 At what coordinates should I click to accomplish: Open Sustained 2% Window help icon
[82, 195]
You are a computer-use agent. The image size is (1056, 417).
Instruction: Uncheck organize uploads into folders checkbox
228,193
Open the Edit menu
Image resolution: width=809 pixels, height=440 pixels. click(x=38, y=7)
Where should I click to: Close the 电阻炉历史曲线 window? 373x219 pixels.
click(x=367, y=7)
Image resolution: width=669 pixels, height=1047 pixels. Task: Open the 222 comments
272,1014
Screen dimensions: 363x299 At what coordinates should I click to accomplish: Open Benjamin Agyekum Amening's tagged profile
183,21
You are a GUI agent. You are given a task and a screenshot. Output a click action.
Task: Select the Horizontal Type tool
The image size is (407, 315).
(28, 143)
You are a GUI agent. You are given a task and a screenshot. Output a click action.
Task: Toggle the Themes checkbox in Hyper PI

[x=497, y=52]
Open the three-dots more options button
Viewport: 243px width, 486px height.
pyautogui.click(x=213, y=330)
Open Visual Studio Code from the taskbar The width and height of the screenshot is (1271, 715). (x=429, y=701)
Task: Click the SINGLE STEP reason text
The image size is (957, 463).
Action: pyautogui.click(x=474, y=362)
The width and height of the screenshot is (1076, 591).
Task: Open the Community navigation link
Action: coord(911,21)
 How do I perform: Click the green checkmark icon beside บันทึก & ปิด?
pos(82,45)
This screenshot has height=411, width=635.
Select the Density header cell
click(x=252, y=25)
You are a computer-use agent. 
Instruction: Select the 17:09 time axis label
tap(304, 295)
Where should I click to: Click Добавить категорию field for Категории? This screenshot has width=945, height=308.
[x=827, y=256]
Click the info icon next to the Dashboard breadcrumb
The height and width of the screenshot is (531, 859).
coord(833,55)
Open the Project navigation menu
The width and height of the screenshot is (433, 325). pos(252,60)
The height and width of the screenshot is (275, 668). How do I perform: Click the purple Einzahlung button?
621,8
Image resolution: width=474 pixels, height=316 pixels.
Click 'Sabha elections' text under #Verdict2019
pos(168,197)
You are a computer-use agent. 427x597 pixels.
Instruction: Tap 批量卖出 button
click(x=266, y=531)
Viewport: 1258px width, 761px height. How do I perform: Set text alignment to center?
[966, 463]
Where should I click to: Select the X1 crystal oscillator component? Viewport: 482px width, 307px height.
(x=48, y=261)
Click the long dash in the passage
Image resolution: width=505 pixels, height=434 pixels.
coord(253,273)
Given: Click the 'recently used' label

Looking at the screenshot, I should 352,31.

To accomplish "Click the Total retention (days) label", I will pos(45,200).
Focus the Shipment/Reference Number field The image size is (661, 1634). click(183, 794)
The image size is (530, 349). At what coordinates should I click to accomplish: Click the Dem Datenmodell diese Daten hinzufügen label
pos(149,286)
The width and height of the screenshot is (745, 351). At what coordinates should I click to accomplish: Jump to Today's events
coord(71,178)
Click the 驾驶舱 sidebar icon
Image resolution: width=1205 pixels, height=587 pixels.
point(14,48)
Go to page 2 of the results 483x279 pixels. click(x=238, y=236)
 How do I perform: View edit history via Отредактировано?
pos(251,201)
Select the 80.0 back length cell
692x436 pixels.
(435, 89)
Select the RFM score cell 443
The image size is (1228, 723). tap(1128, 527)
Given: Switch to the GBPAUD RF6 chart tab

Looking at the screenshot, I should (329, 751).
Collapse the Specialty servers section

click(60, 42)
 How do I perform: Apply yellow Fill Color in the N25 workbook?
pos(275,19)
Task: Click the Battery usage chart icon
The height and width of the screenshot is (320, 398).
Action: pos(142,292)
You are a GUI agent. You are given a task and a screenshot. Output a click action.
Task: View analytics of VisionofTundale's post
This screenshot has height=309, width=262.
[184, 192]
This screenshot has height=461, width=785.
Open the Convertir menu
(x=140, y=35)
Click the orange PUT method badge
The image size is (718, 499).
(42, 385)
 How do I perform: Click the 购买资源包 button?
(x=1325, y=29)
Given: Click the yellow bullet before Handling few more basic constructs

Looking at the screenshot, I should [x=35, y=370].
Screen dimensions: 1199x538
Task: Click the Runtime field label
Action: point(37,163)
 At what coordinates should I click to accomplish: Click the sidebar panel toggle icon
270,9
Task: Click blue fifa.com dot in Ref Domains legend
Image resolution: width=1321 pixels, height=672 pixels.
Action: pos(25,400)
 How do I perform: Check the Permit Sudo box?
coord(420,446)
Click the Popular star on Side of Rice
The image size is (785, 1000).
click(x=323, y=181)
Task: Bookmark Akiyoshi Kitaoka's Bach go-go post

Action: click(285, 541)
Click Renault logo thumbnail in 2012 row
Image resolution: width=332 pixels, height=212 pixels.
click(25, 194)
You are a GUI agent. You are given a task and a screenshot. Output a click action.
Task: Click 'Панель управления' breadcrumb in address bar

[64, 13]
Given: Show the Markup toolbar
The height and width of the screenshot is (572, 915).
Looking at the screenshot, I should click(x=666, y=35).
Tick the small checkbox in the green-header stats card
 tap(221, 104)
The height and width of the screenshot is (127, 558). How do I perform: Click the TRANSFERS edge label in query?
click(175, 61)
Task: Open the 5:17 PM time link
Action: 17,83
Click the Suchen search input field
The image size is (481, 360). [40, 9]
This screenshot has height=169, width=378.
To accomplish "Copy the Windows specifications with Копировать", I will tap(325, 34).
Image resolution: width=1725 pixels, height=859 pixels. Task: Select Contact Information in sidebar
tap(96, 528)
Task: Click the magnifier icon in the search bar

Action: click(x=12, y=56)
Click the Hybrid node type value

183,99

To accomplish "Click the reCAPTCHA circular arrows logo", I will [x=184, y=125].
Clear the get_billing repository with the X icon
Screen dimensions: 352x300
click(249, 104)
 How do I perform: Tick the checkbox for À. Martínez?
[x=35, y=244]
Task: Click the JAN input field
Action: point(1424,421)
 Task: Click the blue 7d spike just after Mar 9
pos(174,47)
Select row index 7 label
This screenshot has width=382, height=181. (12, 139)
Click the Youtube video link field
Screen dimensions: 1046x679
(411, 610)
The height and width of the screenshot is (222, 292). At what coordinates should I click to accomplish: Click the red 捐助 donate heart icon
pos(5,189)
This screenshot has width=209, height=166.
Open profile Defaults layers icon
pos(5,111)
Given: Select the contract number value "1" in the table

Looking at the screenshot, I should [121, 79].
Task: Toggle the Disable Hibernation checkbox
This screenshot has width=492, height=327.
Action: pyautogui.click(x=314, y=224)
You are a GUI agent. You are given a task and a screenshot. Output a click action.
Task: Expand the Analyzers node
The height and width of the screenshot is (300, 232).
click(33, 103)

WORK REQUIRED => Output each entry once again, exactly as shown above.

YOUR SOLUTION =>
 At what coordinates should I click to accomplish: Open Sustained 2% Window help icon
[82, 195]
You are a computer-use agent. The image size is (1056, 417).
Instruction: Uncheck organize uploads into folders checkbox
228,193
Open the Edit menu
Image resolution: width=809 pixels, height=440 pixels. click(x=38, y=7)
Where should I click to: Close the 电阻炉历史曲线 window? 373x219 pixels.
click(x=367, y=7)
Image resolution: width=669 pixels, height=1047 pixels. Task: Open the 222 comments
272,1014
Screen dimensions: 363x299 At what coordinates should I click to accomplish: Open Benjamin Agyekum Amening's tagged profile
183,21
You are a GUI agent. You are given a task and a screenshot. Output a click action.
Task: Select the Horizontal Type tool
The image size is (407, 315).
(28, 143)
You are a GUI agent. You are given a task and a screenshot. Output a click action.
Task: Toggle the Themes checkbox in Hyper PI

[x=497, y=52]
Open the three-dots more options button
Viewport: 243px width, 486px height.
pyautogui.click(x=213, y=330)
Open Visual Studio Code from the taskbar The width and height of the screenshot is (1271, 715). (x=429, y=701)
Task: Click the SINGLE STEP reason text
The image size is (957, 463).
Action: pyautogui.click(x=474, y=362)
The width and height of the screenshot is (1076, 591).
Task: Open the Community navigation link
Action: coord(911,21)
 How do I perform: Click the green checkmark icon beside บันทึก & ปิด?
pos(82,45)
This screenshot has height=411, width=635.
Select the Density header cell
click(x=252, y=25)
You are a computer-use agent. 
Instruction: Select the 17:09 time axis label
tap(304, 295)
Where should I click to: Click Добавить категорию field for Категории? This screenshot has width=945, height=308.
[x=827, y=256]
Click the info icon next to the Dashboard breadcrumb
The height and width of the screenshot is (531, 859).
coord(833,55)
Open the Project navigation menu
The width and height of the screenshot is (433, 325). pos(252,60)
The height and width of the screenshot is (275, 668). How do I perform: Click the purple Einzahlung button?
621,8
Image resolution: width=474 pixels, height=316 pixels.
Click 'Sabha elections' text under #Verdict2019
pos(168,197)
You are a computer-use agent. 427x597 pixels.
Instruction: Tap 批量卖出 button
click(x=266, y=531)
Viewport: 1258px width, 761px height. How do I perform: Set text alignment to center?
[966, 463]
Where should I click to: Select the X1 crystal oscillator component? Viewport: 482px width, 307px height.
(x=48, y=261)
Click the long dash in the passage
Image resolution: width=505 pixels, height=434 pixels.
coord(253,273)
Given: Click the 'recently used' label

Looking at the screenshot, I should 352,31.

To accomplish "Click the Total retention (days) label", I will pos(45,200).
Focus the Shipment/Reference Number field The image size is (661, 1634). click(183, 794)
The image size is (530, 349). At what coordinates should I click to accomplish: Click the Dem Datenmodell diese Daten hinzufügen label
pos(149,286)
The width and height of the screenshot is (745, 351). At what coordinates should I click to accomplish: Jump to Today's events
coord(71,178)
Click the 驾驶舱 sidebar icon
Image resolution: width=1205 pixels, height=587 pixels.
point(14,48)
Go to page 2 of the results 483x279 pixels. click(x=238, y=236)
 How do I perform: View edit history via Отредактировано?
pos(251,201)
Select the 80.0 back length cell
692x436 pixels.
(435, 89)
Select the RFM score cell 443
The image size is (1228, 723). tap(1128, 527)
Given: Switch to the GBPAUD RF6 chart tab

Looking at the screenshot, I should (329, 751).
Collapse the Specialty servers section

click(60, 42)
 How do I perform: Apply yellow Fill Color in the N25 workbook?
pos(275,19)
Task: Click the Battery usage chart icon
The height and width of the screenshot is (320, 398).
Action: pos(142,292)
You are a GUI agent. You are given a task and a screenshot. Output a click action.
Task: View analytics of VisionofTundale's post
This screenshot has height=309, width=262.
[184, 192]
This screenshot has height=461, width=785.
Open the Convertir menu
(x=140, y=35)
Click the orange PUT method badge
The image size is (718, 499).
(42, 385)
 How do I perform: Click the 购买资源包 button?
(x=1325, y=29)
Given: Click the yellow bullet before Handling few more basic constructs

Looking at the screenshot, I should [x=35, y=370].
Screen dimensions: 1199x538
Task: Click the Runtime field label
Action: point(37,163)
 At what coordinates should I click to accomplish: Click the sidebar panel toggle icon
270,9
Task: Click blue fifa.com dot in Ref Domains legend
Image resolution: width=1321 pixels, height=672 pixels.
Action: pos(25,400)
 How do I perform: Check the Permit Sudo box?
coord(420,446)
Click the Popular star on Side of Rice
The image size is (785, 1000).
click(x=323, y=181)
Task: Bookmark Akiyoshi Kitaoka's Bach go-go post

Action: click(285, 541)
Click Renault logo thumbnail in 2012 row
Image resolution: width=332 pixels, height=212 pixels.
click(25, 194)
You are a GUI agent. You are given a task and a screenshot. Output a click action.
Task: Click 'Панель управления' breadcrumb in address bar

[64, 13]
Given: Show the Markup toolbar
The height and width of the screenshot is (572, 915).
Looking at the screenshot, I should click(x=666, y=35).
Tick the small checkbox in the green-header stats card
 tap(221, 104)
The height and width of the screenshot is (127, 558). How do I perform: Click the TRANSFERS edge label in query?
click(175, 61)
Task: Open the 5:17 PM time link
Action: 17,83
Click the Suchen search input field
The image size is (481, 360). [40, 9]
This screenshot has height=169, width=378.
To accomplish "Copy the Windows specifications with Копировать", I will tap(325, 34).
Image resolution: width=1725 pixels, height=859 pixels. Task: Select Contact Information in sidebar
tap(96, 528)
Task: Click the magnifier icon in the search bar

Action: click(x=12, y=56)
Click the Hybrid node type value

183,99

To accomplish "Click the reCAPTCHA circular arrows logo", I will [x=184, y=125].
Clear the get_billing repository with the X icon
Screen dimensions: 352x300
click(249, 104)
 How do I perform: Tick the checkbox for À. Martínez?
[x=35, y=244]
Task: Click the JAN input field
Action: point(1424,421)
 Task: Click the blue 7d spike just after Mar 9
pos(174,47)
Select row index 7 label
This screenshot has width=382, height=181. (12, 139)
Click the Youtube video link field
Screen dimensions: 1046x679
(411, 610)
The height and width of the screenshot is (222, 292). At what coordinates should I click to accomplish: Click the red 捐助 donate heart icon
pos(5,189)
This screenshot has width=209, height=166.
Open profile Defaults layers icon
pos(5,111)
Given: Select the contract number value "1" in the table

Looking at the screenshot, I should [121, 79].
Task: Toggle the Disable Hibernation checkbox
This screenshot has width=492, height=327.
Action: pyautogui.click(x=314, y=224)
You are a GUI agent. You are given a task and a screenshot. Output a click action.
Task: Expand the Analyzers node
The height and width of the screenshot is (300, 232).
click(33, 103)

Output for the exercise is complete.